(Stored data)
+---+

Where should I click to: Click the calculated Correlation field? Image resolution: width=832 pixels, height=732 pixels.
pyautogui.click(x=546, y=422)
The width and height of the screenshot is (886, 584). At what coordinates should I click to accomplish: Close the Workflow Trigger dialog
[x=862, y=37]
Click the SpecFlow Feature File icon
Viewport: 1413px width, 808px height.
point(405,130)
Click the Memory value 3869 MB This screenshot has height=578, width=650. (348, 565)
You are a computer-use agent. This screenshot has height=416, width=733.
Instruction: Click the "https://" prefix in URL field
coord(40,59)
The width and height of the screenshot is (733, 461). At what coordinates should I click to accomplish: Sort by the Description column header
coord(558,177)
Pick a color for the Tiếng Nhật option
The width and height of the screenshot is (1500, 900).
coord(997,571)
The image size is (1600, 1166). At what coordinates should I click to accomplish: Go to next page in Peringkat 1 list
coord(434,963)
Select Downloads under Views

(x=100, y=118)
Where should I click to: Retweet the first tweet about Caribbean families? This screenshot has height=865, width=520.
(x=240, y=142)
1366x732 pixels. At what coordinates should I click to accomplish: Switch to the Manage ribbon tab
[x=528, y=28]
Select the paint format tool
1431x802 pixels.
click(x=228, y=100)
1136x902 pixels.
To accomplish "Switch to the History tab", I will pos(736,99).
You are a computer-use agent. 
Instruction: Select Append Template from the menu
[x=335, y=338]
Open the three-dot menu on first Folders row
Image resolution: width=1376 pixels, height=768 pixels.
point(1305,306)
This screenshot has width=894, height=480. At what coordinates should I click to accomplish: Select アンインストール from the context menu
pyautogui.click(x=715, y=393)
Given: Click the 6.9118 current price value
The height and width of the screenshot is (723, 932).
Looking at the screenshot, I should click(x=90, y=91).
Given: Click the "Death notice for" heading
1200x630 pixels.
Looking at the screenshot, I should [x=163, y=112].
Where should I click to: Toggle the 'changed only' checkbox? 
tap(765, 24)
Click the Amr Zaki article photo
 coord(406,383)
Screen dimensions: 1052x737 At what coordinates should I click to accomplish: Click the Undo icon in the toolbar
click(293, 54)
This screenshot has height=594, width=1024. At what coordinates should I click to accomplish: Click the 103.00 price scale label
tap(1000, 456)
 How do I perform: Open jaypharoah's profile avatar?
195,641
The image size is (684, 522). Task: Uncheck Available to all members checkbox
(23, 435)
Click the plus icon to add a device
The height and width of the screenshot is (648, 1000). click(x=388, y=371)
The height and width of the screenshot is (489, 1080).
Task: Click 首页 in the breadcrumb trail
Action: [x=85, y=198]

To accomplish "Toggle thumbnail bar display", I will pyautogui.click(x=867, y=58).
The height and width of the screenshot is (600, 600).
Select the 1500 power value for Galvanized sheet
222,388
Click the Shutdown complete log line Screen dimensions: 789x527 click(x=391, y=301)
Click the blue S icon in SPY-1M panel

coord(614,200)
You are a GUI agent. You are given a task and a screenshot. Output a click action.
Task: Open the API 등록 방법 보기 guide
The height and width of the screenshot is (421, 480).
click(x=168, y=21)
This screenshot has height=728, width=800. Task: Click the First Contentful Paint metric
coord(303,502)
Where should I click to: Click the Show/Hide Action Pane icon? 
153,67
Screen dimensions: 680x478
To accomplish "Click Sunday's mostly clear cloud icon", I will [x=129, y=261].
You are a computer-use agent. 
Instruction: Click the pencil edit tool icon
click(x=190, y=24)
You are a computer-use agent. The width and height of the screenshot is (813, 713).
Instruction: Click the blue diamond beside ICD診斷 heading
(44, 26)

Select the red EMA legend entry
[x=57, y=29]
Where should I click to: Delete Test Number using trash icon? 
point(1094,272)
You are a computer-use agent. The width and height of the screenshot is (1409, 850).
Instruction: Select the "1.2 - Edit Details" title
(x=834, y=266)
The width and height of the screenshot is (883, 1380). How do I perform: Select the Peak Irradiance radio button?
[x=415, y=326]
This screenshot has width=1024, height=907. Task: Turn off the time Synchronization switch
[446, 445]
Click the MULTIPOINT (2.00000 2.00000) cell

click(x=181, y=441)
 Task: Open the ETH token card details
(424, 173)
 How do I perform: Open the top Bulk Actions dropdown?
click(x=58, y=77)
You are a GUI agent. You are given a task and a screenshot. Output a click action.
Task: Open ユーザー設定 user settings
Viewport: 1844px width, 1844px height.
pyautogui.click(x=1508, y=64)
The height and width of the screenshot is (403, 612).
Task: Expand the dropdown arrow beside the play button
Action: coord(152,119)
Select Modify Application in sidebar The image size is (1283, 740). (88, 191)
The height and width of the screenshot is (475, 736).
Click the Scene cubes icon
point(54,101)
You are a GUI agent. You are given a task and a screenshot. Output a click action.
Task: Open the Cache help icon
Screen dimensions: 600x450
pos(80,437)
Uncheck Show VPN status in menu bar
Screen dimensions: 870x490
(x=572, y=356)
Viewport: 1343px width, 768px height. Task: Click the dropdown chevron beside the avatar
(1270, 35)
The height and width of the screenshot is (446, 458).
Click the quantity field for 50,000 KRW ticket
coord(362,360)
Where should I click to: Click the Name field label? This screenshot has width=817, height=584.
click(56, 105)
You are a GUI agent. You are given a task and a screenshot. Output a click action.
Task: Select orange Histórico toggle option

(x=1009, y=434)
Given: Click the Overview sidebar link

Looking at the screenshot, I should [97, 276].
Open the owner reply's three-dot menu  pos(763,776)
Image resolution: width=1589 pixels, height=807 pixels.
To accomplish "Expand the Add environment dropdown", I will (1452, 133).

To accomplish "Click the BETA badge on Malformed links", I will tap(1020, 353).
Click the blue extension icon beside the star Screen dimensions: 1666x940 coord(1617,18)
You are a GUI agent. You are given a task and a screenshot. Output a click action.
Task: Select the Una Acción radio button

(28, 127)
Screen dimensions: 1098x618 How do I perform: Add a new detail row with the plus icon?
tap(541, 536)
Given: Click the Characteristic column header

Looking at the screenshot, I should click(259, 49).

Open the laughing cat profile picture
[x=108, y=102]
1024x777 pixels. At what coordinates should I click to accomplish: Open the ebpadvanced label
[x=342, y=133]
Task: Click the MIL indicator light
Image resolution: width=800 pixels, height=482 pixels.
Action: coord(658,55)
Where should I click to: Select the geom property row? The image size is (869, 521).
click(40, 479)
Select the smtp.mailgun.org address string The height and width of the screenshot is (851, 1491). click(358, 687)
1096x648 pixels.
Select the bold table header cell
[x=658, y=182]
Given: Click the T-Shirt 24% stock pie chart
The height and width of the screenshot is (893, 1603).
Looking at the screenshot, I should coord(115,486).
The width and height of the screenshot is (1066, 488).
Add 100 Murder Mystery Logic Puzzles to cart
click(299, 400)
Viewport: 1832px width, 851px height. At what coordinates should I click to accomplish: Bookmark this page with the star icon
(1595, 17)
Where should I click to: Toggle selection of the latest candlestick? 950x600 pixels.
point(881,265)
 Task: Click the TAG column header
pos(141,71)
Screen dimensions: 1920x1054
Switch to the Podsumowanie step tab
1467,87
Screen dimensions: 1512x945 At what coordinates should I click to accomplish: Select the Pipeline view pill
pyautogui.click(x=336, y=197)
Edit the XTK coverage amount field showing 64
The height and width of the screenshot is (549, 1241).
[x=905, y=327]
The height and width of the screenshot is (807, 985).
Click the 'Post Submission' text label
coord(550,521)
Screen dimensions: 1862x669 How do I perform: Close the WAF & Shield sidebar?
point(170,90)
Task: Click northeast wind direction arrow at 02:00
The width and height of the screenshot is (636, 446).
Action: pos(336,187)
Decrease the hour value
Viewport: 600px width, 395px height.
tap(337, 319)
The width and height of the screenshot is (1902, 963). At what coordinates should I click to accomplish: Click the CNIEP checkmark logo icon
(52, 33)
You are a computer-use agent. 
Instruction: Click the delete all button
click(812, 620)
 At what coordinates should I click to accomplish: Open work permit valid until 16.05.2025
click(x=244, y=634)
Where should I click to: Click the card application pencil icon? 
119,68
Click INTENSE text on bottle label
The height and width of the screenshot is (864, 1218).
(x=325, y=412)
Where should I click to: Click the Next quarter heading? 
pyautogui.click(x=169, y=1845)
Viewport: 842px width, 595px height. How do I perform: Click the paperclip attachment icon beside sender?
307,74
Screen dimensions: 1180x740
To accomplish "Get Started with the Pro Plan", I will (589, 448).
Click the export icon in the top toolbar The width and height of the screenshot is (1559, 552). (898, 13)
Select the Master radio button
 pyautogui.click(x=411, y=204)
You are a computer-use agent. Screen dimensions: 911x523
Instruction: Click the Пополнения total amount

+---+

▶ _Task instructions_: Read through the data above. Report each line that has the word "will".

▶ _Answer_:
To accomplish "Switch to the History tab", I will pos(736,99).
To accomplish "Toggle thumbnail bar display", I will pyautogui.click(x=867, y=58).
To accomplish "Click Sunday's mostly clear cloud icon", I will [x=129, y=261].
To accomplish "Expand the Add environment dropdown", I will (1452, 133).
To accomplish "Click the BETA badge on Malformed links", I will tap(1020, 353).
To accomplish "Get Started with the Pro Plan", I will (589, 448).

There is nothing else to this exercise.